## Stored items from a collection
::::::::::

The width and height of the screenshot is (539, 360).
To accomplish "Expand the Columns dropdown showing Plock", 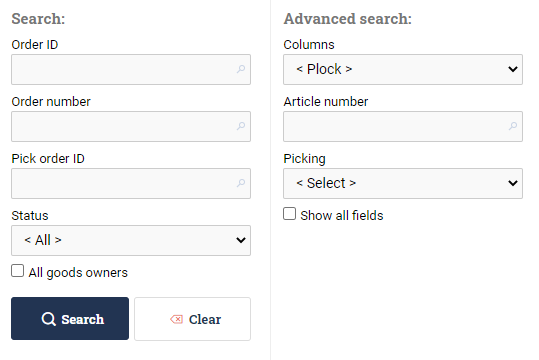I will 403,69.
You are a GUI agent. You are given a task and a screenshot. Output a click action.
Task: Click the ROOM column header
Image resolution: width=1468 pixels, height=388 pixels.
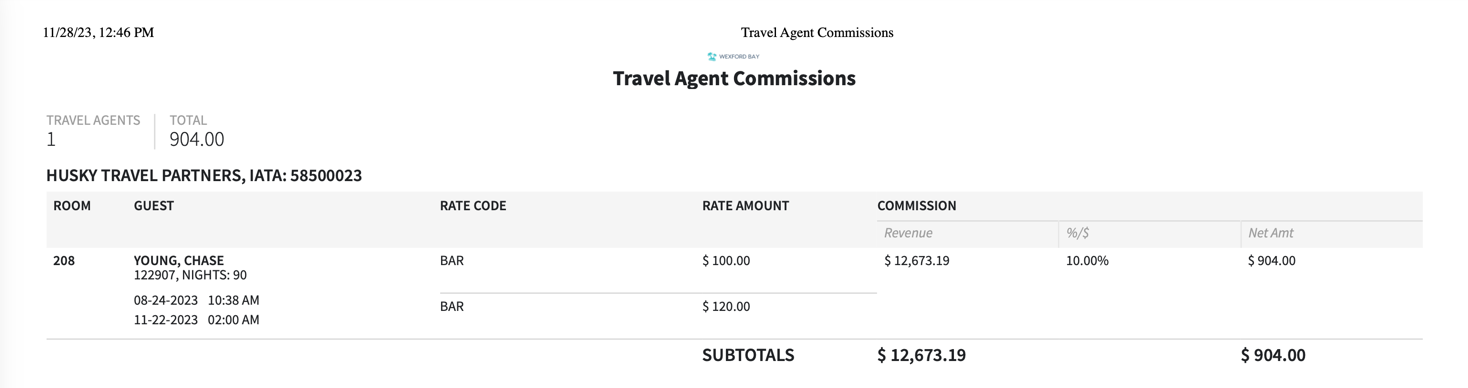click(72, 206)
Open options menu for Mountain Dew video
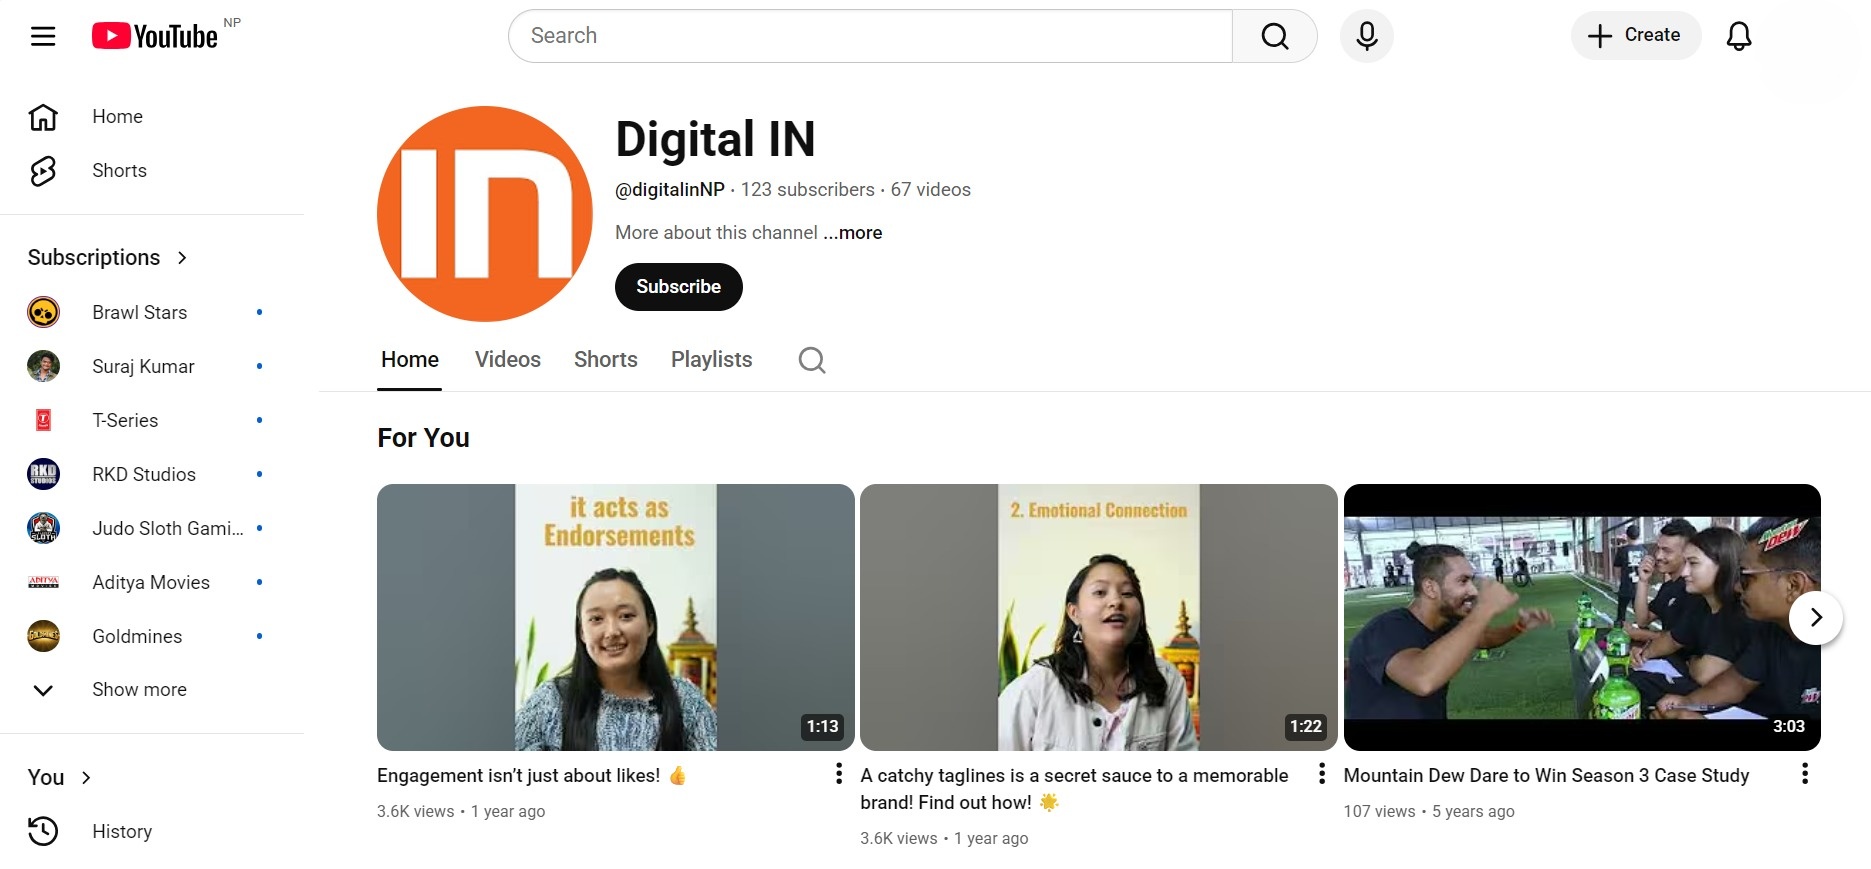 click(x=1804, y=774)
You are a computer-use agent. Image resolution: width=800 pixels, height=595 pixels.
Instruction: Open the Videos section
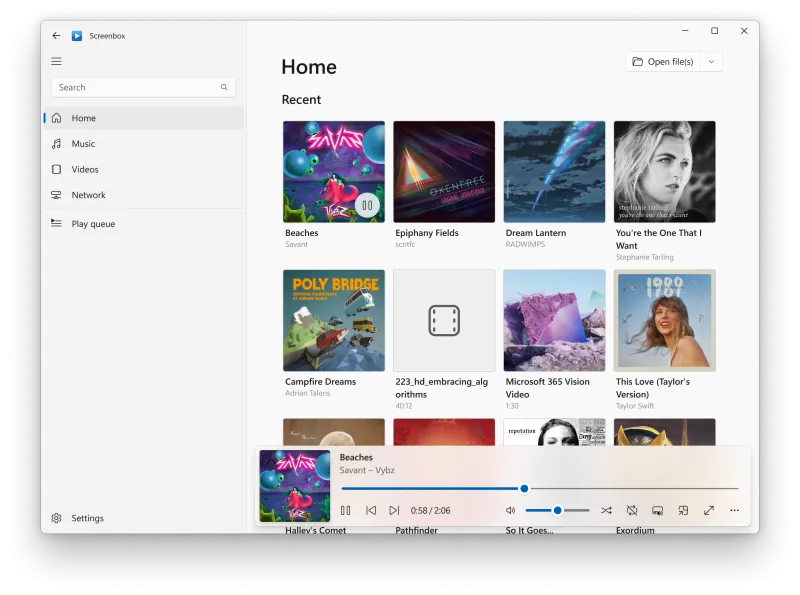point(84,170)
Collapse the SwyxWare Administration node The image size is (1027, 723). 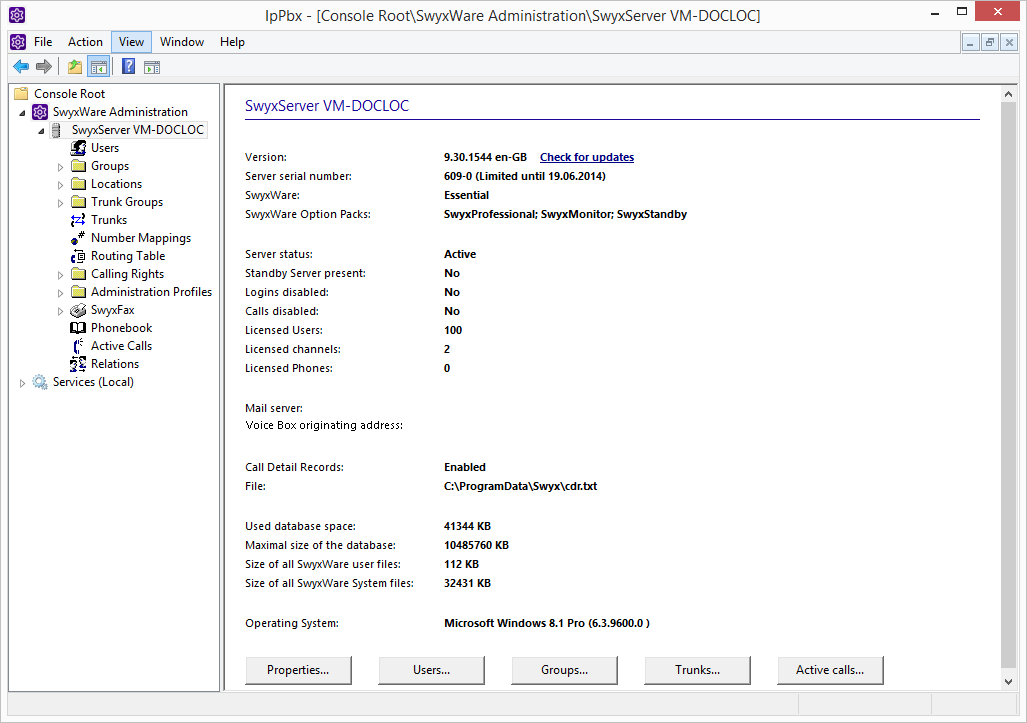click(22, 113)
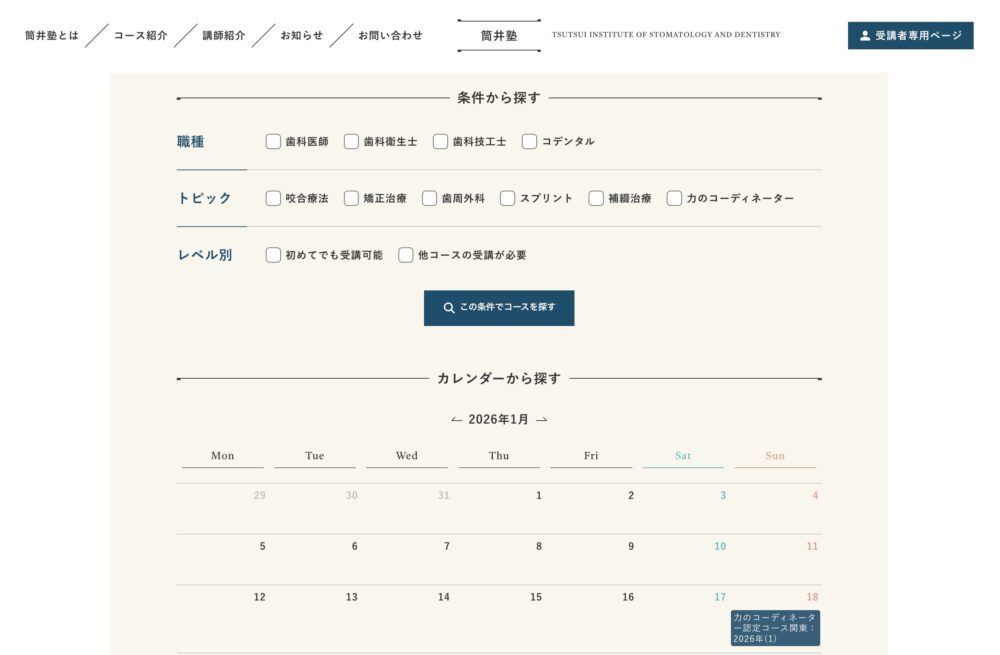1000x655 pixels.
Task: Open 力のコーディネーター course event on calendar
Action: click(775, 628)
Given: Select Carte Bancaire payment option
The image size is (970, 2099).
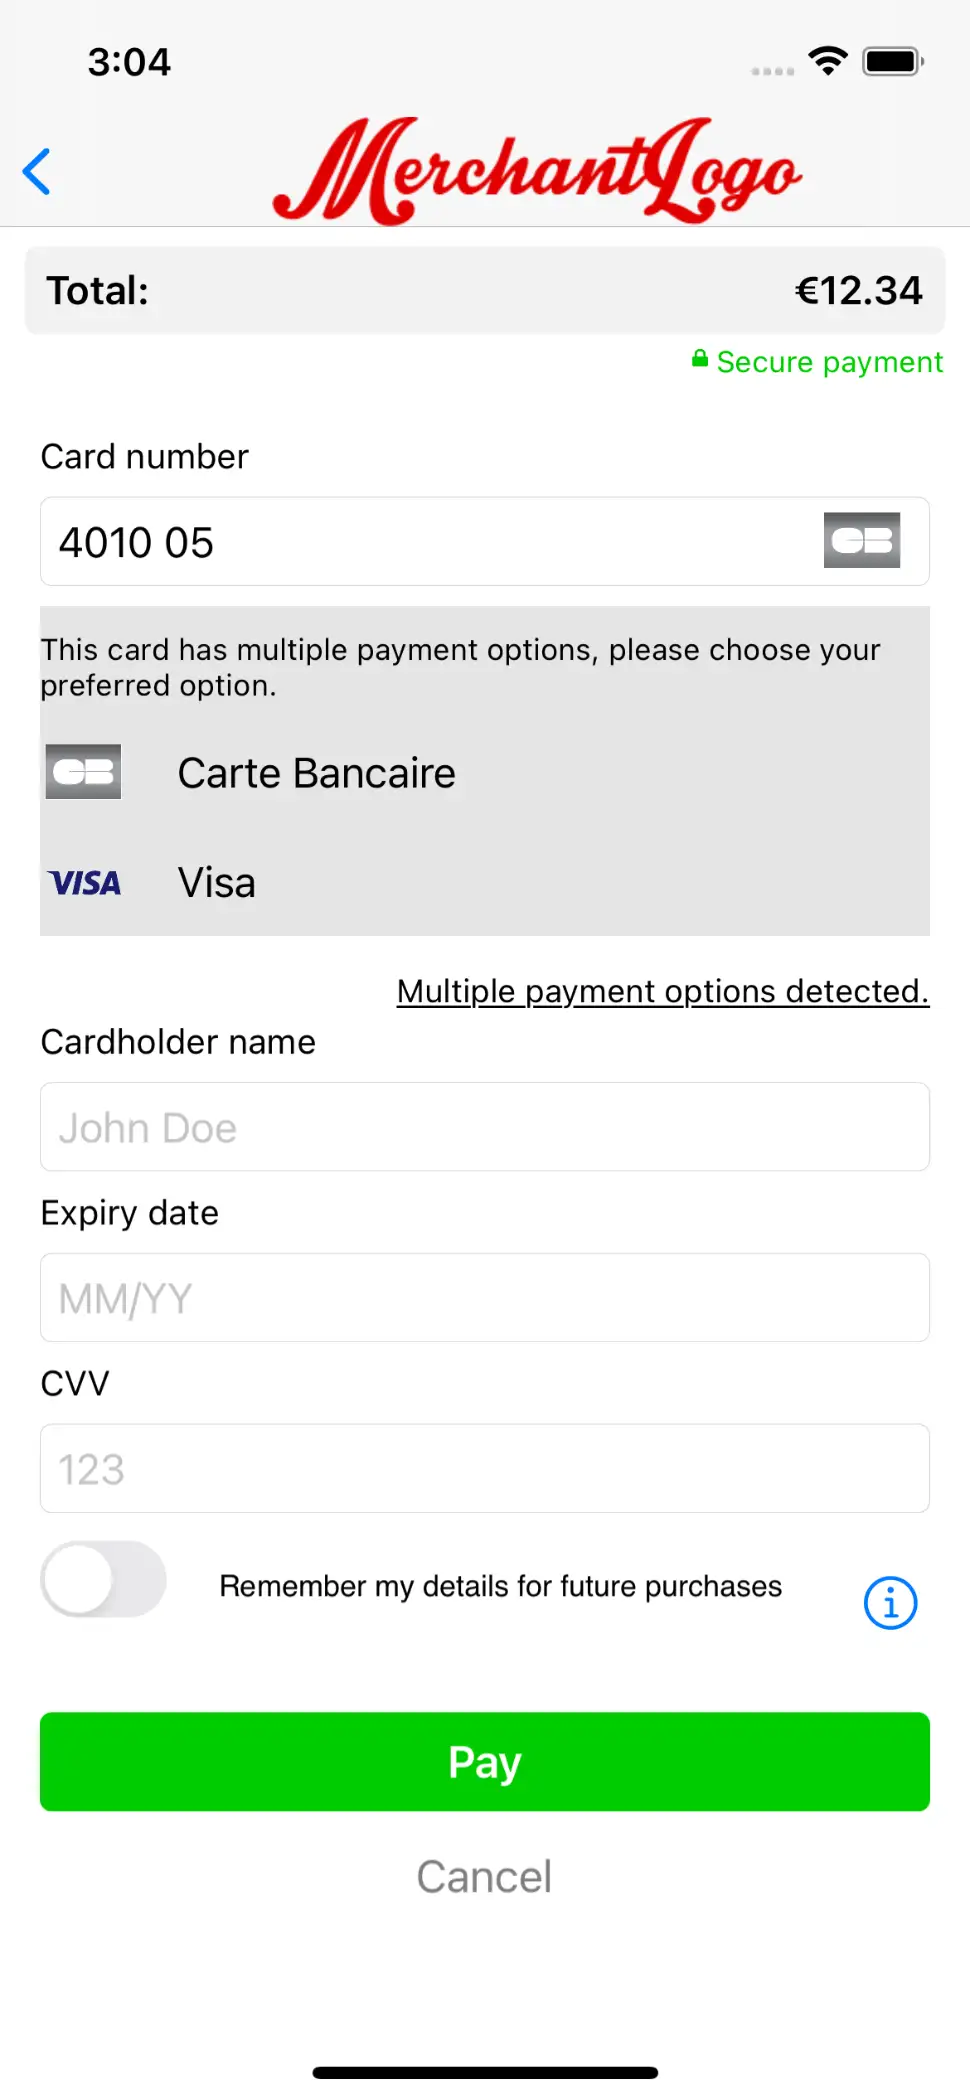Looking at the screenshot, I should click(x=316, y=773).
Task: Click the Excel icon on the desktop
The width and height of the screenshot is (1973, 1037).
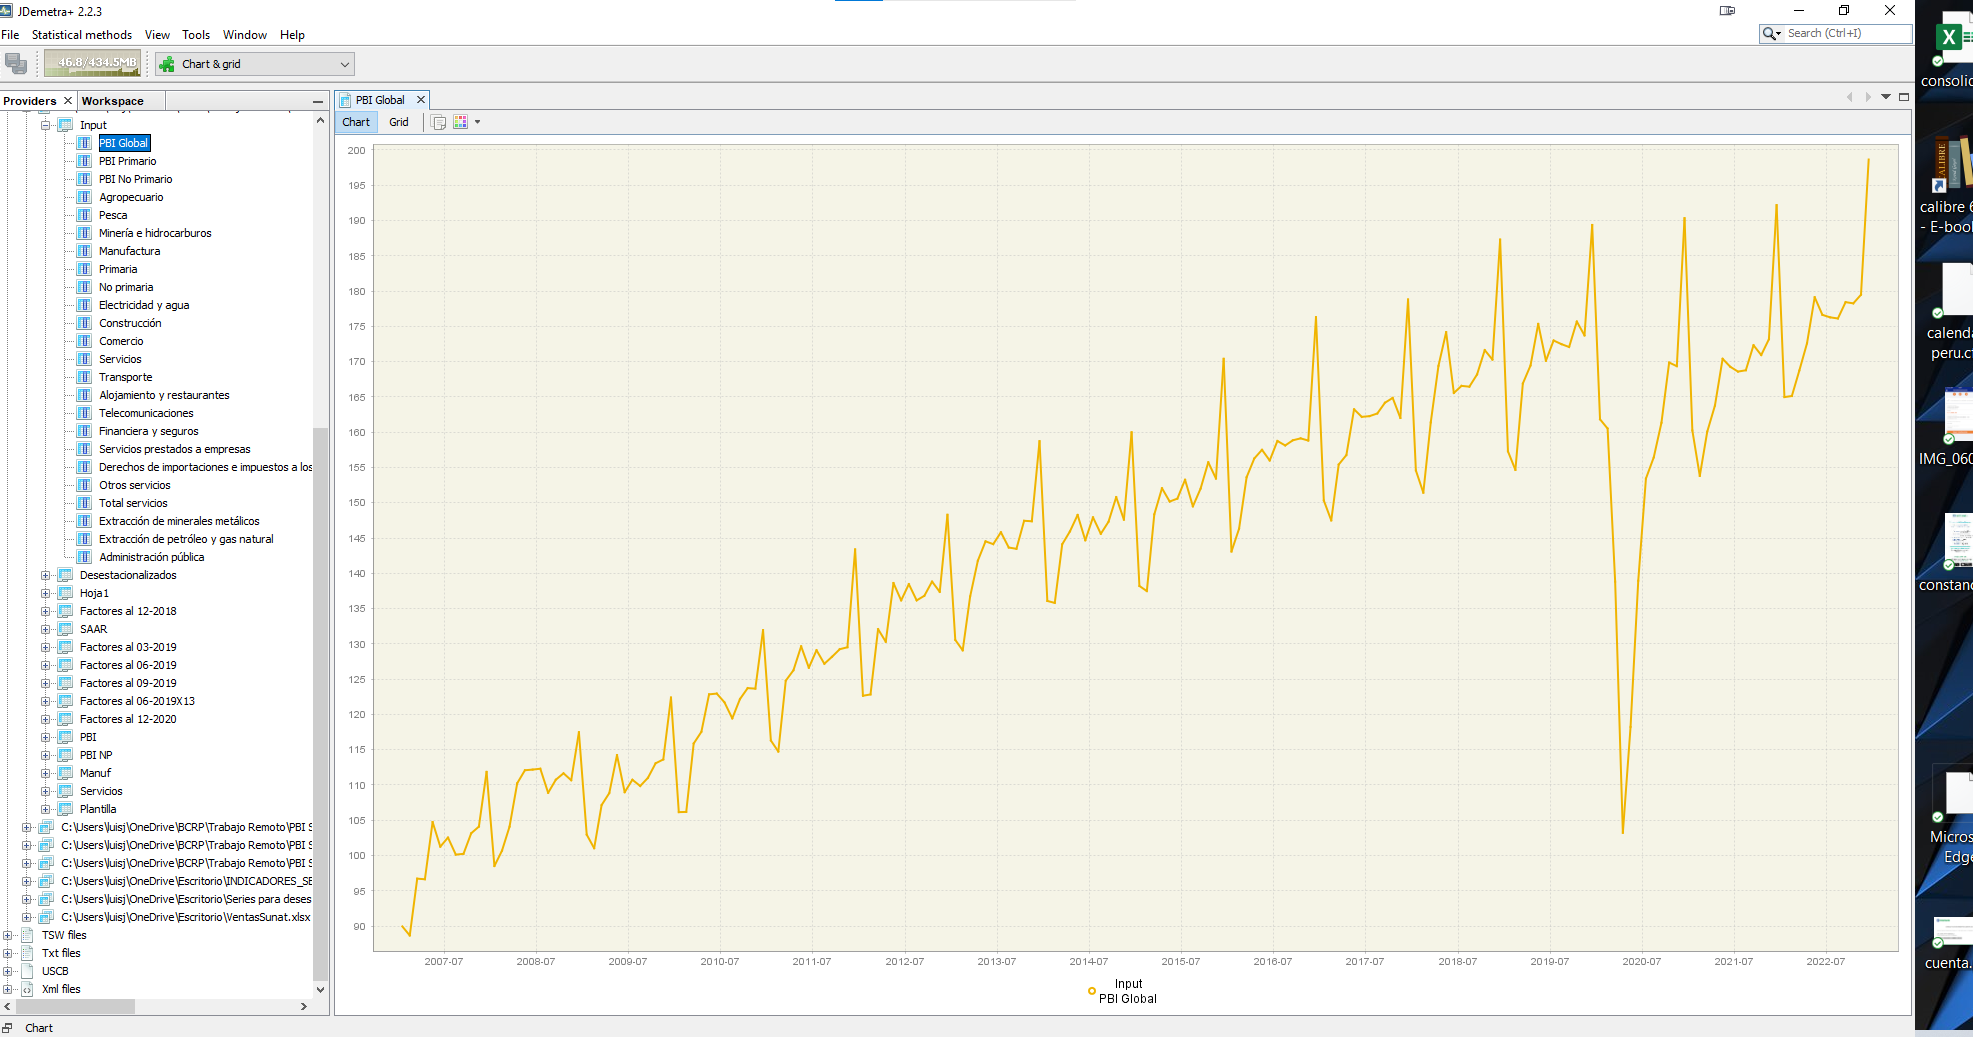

::::::::::

## TASK INSTRUCTIONS
Report back each line of the entries that holds the string "agent".

## ANSWER TO THIS PROBLEM
You are a GUI agent. You are given a task and a screenshot. Output a click action.
You are a computer-use agent. Image resolution: width=800 pixels, height=595 pixels.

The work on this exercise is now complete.